Top of Supplied entries
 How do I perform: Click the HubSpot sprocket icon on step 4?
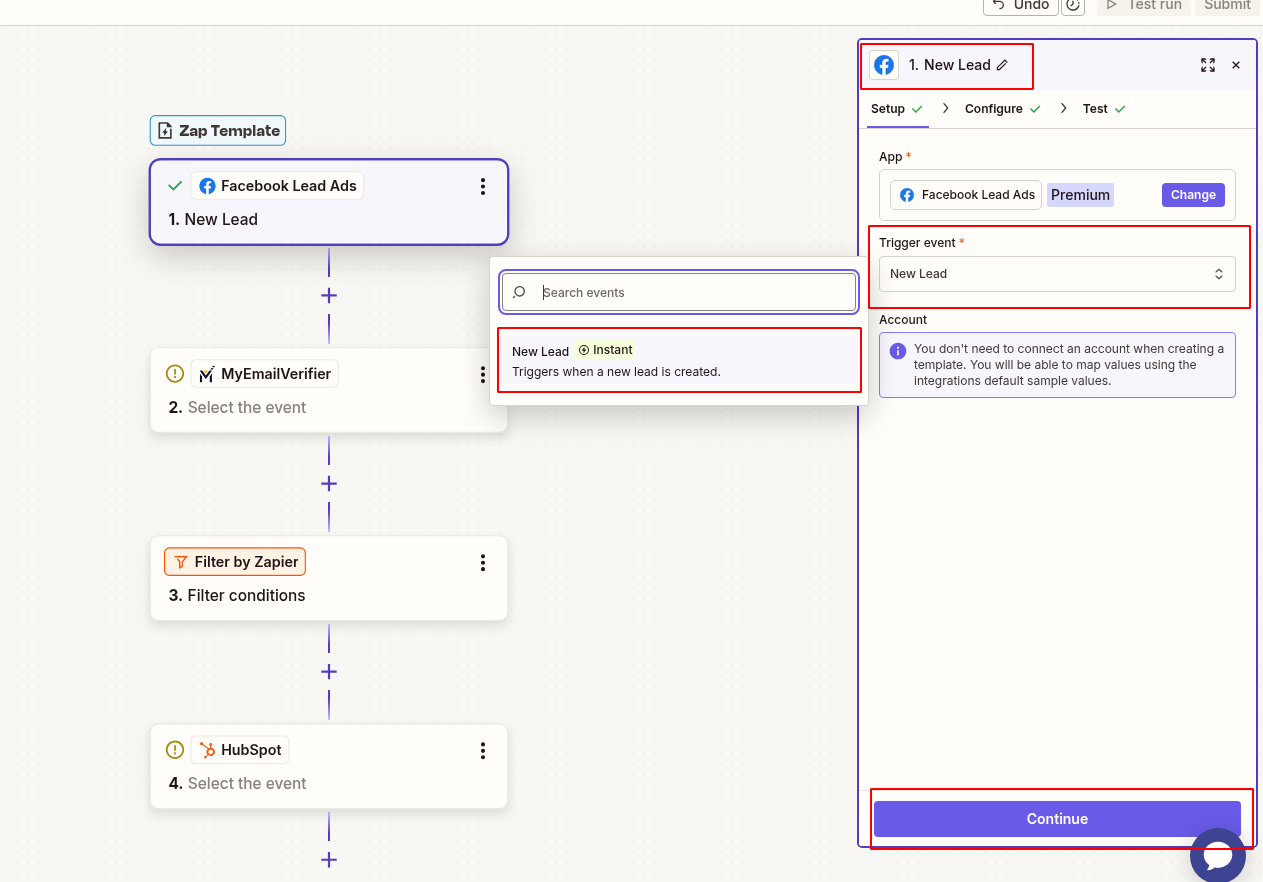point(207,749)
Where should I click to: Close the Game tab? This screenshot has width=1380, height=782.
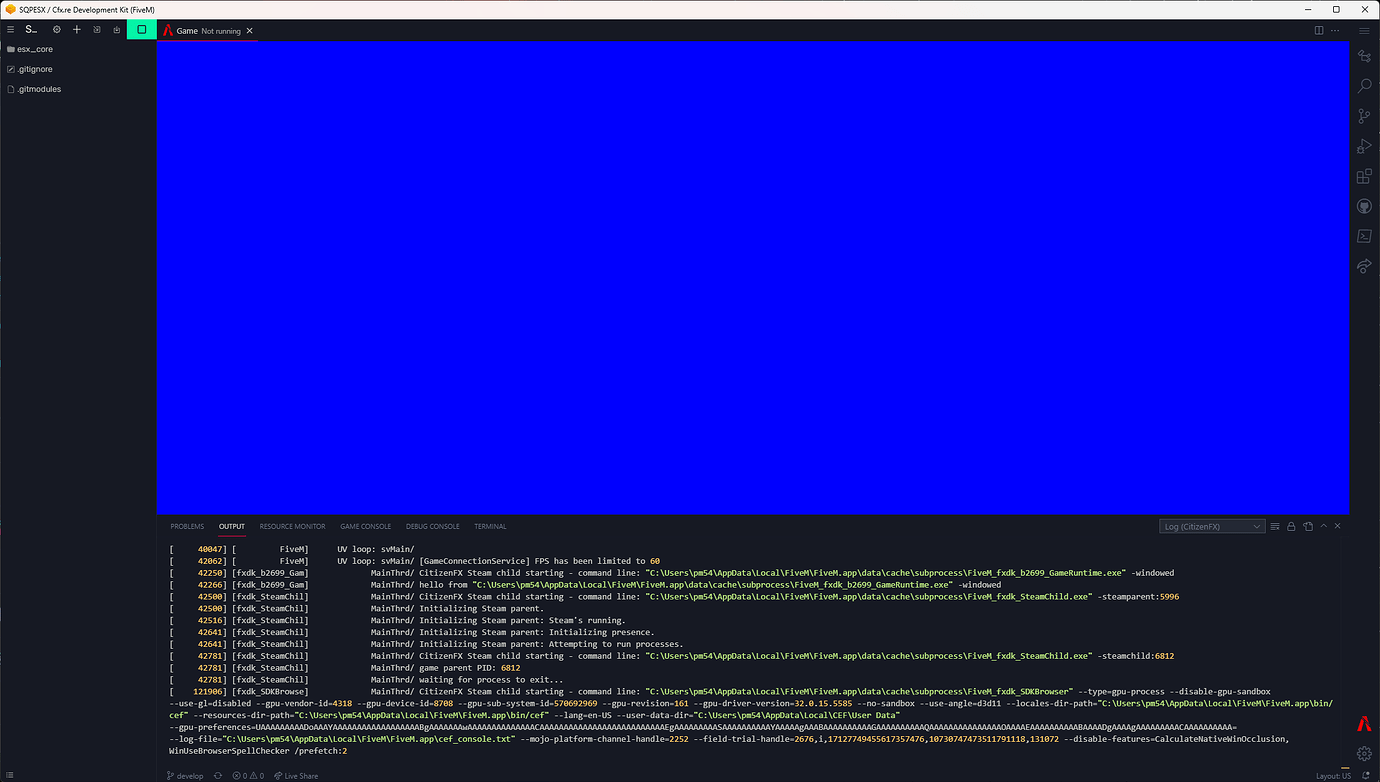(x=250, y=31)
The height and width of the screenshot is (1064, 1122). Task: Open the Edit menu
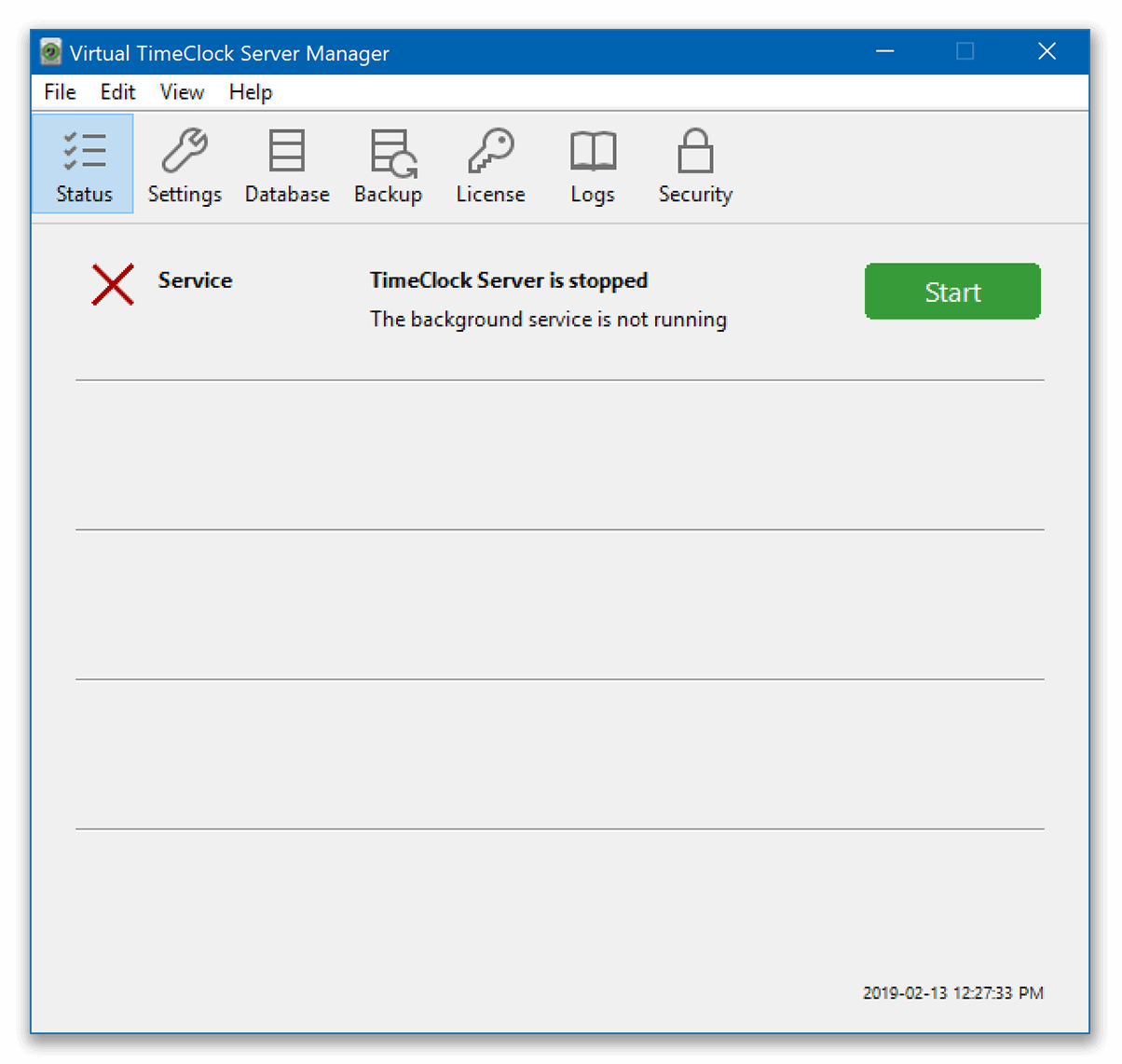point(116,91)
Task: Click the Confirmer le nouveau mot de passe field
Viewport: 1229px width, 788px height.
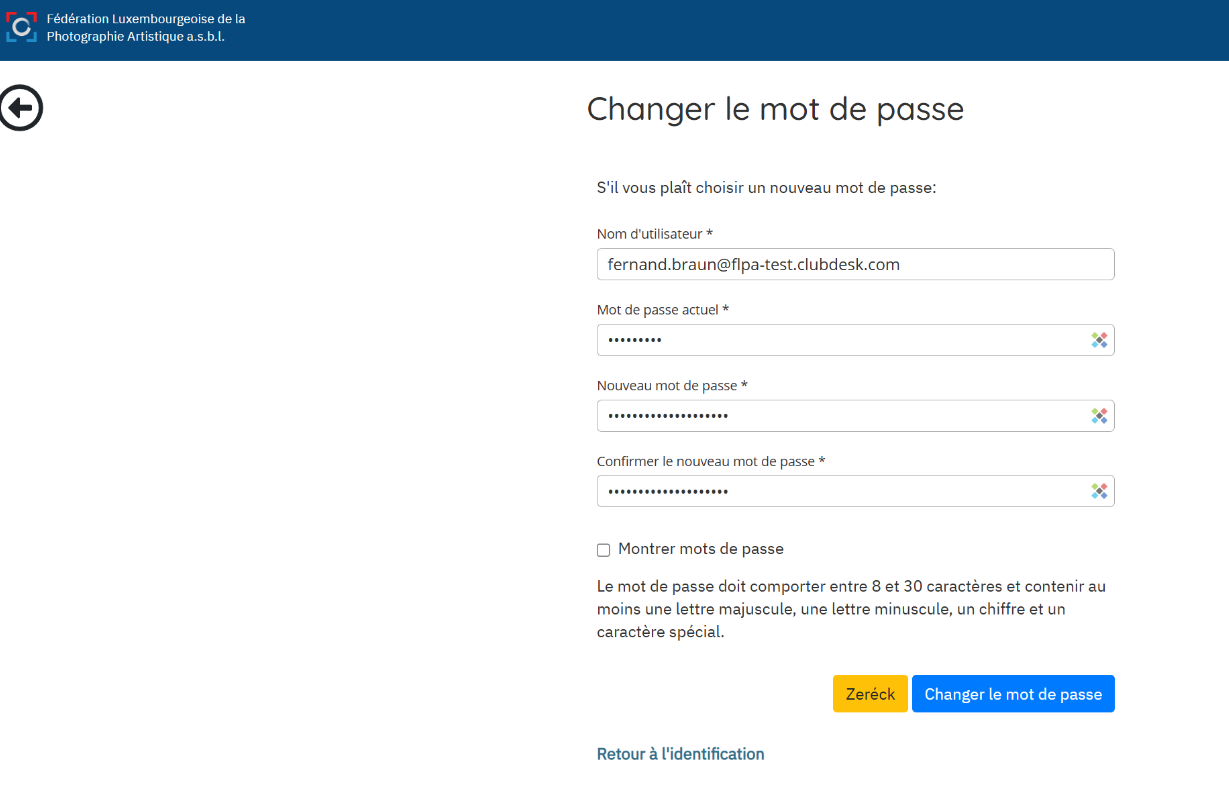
Bottom of Supplied entries
* What the task requires: The answer must be an exact transcription of the lines from the one holding "Task: Click the" to the last line of the entries above, with no pictures and nothing else.

* Response box:
Task: Click the Confirmer le nouveau mot de passe field
Viewport: 1229px width, 788px height.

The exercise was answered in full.